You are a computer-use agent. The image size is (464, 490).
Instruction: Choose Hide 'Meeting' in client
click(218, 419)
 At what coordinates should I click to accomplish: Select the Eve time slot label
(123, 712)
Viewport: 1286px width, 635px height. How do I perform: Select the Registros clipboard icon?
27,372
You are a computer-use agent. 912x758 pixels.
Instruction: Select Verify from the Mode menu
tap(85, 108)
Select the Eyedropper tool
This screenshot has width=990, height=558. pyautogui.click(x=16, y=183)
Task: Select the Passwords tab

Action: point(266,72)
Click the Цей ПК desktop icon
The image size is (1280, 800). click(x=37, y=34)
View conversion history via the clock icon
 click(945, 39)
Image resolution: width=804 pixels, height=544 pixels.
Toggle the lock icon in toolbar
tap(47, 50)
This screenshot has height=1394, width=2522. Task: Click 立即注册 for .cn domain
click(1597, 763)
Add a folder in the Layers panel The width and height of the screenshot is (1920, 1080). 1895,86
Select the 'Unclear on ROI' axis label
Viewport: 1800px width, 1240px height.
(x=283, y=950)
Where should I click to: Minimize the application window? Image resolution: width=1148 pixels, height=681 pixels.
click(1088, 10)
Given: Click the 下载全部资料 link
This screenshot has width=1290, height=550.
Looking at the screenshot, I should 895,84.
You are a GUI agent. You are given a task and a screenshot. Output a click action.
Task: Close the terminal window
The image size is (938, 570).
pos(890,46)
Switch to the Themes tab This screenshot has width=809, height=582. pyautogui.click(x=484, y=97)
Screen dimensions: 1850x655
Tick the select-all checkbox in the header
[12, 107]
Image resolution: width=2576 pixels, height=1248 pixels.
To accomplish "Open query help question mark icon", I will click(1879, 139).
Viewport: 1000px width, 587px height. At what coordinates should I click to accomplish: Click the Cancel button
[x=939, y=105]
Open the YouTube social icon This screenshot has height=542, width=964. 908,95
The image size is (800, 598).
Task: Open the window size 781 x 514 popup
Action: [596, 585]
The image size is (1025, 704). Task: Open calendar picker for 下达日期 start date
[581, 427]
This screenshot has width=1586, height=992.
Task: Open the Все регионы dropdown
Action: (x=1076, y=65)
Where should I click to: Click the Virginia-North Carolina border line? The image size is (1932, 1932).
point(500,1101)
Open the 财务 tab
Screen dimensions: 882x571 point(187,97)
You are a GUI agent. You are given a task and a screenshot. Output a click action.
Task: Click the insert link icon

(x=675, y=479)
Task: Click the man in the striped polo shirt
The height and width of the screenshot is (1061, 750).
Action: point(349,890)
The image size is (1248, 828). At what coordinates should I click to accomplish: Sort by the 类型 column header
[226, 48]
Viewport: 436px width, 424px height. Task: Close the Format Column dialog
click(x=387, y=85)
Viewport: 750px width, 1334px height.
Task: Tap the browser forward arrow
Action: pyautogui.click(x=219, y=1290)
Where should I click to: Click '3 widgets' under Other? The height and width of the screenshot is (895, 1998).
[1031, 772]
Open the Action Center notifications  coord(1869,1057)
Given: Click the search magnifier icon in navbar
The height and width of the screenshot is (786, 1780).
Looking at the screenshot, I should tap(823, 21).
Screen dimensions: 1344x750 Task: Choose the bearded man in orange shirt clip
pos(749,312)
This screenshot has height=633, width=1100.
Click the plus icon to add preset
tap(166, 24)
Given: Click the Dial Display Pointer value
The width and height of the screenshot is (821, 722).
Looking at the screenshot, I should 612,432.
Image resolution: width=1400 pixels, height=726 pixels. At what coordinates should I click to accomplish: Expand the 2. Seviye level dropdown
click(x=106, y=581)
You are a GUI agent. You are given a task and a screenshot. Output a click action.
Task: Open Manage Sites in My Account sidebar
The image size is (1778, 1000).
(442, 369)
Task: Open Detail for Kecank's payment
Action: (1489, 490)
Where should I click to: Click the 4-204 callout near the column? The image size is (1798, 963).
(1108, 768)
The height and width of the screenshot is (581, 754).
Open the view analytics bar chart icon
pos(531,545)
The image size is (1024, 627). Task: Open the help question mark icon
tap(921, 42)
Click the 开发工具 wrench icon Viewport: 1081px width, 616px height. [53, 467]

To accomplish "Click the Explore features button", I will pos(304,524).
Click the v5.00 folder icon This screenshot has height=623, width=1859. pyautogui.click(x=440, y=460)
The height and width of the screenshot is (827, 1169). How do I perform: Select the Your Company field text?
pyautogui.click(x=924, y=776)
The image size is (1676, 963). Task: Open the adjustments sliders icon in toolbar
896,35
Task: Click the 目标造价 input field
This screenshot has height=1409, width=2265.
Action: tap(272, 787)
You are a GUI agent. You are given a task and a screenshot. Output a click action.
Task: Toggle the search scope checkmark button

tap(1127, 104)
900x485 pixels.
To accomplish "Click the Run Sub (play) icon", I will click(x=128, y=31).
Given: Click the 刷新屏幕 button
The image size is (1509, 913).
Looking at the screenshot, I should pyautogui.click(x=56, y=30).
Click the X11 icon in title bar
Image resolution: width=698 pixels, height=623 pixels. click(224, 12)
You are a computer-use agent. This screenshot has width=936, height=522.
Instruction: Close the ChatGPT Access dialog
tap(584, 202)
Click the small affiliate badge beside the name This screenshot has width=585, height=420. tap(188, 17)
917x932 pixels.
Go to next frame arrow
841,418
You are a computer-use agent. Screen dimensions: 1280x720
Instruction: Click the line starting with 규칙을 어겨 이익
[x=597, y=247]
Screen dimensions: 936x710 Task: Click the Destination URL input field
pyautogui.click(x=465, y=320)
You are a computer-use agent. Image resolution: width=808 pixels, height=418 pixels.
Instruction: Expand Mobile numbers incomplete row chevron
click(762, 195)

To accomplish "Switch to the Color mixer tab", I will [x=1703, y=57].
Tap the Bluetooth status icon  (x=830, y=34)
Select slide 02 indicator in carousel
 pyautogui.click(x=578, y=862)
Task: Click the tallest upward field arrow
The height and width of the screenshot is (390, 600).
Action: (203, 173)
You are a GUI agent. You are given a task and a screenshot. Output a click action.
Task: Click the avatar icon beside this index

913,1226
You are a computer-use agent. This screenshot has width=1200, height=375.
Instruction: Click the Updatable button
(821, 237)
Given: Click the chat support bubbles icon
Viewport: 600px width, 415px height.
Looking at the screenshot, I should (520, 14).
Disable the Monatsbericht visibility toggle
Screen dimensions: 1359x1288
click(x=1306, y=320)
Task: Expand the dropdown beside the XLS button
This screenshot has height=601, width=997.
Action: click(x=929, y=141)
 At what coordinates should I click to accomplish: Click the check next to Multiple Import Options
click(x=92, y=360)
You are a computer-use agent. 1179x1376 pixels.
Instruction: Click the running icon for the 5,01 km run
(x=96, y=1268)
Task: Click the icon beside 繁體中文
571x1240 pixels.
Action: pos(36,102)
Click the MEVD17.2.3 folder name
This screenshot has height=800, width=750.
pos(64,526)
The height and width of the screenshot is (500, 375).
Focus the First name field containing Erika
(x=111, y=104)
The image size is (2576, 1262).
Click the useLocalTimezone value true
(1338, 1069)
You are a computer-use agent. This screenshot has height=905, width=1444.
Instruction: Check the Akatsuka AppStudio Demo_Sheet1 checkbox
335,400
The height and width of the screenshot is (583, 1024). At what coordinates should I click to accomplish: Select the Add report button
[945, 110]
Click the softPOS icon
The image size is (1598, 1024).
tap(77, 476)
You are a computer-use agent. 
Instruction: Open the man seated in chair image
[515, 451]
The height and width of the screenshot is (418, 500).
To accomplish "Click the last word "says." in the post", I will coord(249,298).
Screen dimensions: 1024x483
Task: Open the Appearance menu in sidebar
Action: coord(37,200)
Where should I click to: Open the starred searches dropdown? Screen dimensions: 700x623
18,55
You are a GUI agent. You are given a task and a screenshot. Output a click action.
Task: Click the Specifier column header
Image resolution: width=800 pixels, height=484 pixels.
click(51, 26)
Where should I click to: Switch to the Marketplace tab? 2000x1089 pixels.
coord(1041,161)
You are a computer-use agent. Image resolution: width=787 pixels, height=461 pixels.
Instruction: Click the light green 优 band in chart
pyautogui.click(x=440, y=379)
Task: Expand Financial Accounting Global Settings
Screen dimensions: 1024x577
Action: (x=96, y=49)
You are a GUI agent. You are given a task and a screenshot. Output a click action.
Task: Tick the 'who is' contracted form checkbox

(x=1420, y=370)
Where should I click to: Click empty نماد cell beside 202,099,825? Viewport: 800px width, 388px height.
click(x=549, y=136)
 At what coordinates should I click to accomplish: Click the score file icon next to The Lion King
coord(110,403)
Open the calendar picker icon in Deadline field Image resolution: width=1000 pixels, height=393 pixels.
◆ ◆ ◆ ◆
• Short problem
Put the entries from the line containing "Viewport: 1000px width, 587px" through the line containing "Action: (x=1076, y=65)", both included, into a JSON array of strings with one string per line and no blank lines.

• Response to the task
[
  "Viewport: 1000px width, 587px height. At what coordinates should I click to accomplish: Click the Cancel button",
  "[x=939, y=105]",
  "Open the YouTube social icon This screenshot has height=542, width=964. 908,95",
  "The image size is (800, 598).",
  "Task: Open the window size 781 x 514 popup",
  "Action: [596, 585]",
  "The image size is (1025, 704). Task: Open calendar picker for 下达日期 start date",
  "[581, 427]",
  "This screenshot has width=1586, height=992.",
  "Task: Open the Все регионы dropdown",
  "Action: (x=1076, y=65)"
]